まるで誰かに仕組まれてるんじゃないかというくらい出来過ぎている。

四月になって学校に戻っても、状況は相変わらずだった。

毎日ぼこぼこに殴られ、いびられる日々。

けれどその四月から、俺の心境に決定的な変化があった。

何が変わったのかというと、考えるのをやめたのだ。

毎日辛くて苦しかったけど、それをいちいち嘆くのをやめた。

殴られているのは自分なのに、意識は遠くに行っていて、その姿を上から俯瞰して見ている自分じゃない存在が、そこにいた。

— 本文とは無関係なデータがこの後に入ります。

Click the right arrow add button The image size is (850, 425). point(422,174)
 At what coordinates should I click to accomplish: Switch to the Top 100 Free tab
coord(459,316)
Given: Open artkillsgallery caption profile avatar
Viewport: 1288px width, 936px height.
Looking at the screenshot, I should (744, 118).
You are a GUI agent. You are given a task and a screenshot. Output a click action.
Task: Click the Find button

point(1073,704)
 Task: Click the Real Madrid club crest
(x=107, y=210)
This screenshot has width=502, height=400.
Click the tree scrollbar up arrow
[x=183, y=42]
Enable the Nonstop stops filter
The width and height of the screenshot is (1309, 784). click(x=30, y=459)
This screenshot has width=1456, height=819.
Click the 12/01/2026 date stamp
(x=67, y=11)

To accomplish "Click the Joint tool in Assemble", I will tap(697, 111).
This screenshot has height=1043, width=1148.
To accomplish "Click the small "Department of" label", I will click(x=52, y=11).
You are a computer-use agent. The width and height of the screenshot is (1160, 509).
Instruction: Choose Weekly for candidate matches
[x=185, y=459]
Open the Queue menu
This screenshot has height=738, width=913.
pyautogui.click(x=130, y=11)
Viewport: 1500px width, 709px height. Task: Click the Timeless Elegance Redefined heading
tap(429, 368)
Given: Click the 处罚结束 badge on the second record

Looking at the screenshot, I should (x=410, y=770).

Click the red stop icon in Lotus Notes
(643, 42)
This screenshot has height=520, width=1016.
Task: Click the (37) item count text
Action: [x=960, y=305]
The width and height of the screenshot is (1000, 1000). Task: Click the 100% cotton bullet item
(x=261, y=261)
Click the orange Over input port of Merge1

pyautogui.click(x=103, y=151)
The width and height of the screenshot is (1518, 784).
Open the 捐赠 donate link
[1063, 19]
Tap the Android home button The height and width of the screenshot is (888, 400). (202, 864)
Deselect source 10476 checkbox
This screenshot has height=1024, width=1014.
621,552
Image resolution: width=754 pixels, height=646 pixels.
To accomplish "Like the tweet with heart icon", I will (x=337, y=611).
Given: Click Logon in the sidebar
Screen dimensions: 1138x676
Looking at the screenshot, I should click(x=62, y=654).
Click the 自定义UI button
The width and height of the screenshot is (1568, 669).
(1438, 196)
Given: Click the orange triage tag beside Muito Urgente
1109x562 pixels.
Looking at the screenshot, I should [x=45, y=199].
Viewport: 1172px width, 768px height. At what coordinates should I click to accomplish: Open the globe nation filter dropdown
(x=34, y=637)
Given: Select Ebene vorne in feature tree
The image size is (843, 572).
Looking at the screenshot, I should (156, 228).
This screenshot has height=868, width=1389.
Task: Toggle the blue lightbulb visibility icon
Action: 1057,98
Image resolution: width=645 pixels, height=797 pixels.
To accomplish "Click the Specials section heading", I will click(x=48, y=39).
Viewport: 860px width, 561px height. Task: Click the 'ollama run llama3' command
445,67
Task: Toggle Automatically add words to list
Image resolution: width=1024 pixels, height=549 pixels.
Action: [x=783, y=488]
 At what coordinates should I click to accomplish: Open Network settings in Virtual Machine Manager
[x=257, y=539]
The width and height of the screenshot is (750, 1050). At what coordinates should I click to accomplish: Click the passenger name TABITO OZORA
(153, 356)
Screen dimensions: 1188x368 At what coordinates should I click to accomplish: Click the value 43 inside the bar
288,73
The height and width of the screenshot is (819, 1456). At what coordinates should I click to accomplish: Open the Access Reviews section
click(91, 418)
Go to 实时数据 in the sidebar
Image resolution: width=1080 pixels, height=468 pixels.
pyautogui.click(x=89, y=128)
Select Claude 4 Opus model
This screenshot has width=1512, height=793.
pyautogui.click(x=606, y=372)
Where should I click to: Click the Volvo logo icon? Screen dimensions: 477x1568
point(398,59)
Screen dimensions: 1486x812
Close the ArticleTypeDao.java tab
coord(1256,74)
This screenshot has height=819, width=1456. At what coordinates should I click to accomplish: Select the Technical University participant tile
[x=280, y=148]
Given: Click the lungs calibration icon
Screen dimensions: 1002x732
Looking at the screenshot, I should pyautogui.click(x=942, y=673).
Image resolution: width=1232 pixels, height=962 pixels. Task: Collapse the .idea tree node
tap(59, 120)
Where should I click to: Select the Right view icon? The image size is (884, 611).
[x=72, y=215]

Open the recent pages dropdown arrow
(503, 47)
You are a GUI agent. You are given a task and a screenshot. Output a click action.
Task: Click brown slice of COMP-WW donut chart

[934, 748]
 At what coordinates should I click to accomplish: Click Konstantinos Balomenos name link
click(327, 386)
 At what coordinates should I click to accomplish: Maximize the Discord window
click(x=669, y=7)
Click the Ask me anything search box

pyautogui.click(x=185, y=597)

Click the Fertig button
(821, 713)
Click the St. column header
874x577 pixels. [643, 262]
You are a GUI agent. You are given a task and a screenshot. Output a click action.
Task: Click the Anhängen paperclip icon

心を空っぽにして、ただその時が過ぎるのを待つ。苦しいことは考えない。痛いのは無視する。気にしない振りをして、今を耐える。

過ぎてしまったことは過ぎたこと。これから起こることについては、そのときに考える。

こうすることで、俺は崩れそうになる自分の心を守った。

誰も俺を守ってくれないのなら、俺が自分で守るしかなかった。

本当に守るべき、自分の柔らかい中身の部分を、ちゃんと殻の中に入れて。

心を閉ざして、誰も彼も敵だと認識して、自分に味方がいない状況に慣れることにした。

そう、慣れる。

人間というのは順応する生き物だ。どれだけ辛かろうと苦しかろうと、時間がたてばある程度慣れる。

それでも耐え難い痛みだったけれど、俺はもう、いちいちそれを気にしなかった。

傷ついているのに、傷ついている自分を認めないことで、傷ついていない振りをした。

もう、そうするしかなかった。

俺は生まれたときから、帝国騎士になる為に育てられてきた。それこそが、俺のアイデンティティだった。

だから、その道から外れることは死ぬことと同様だった。

辞めることは出来ない。なら…もう耐えるしかなかったのだ。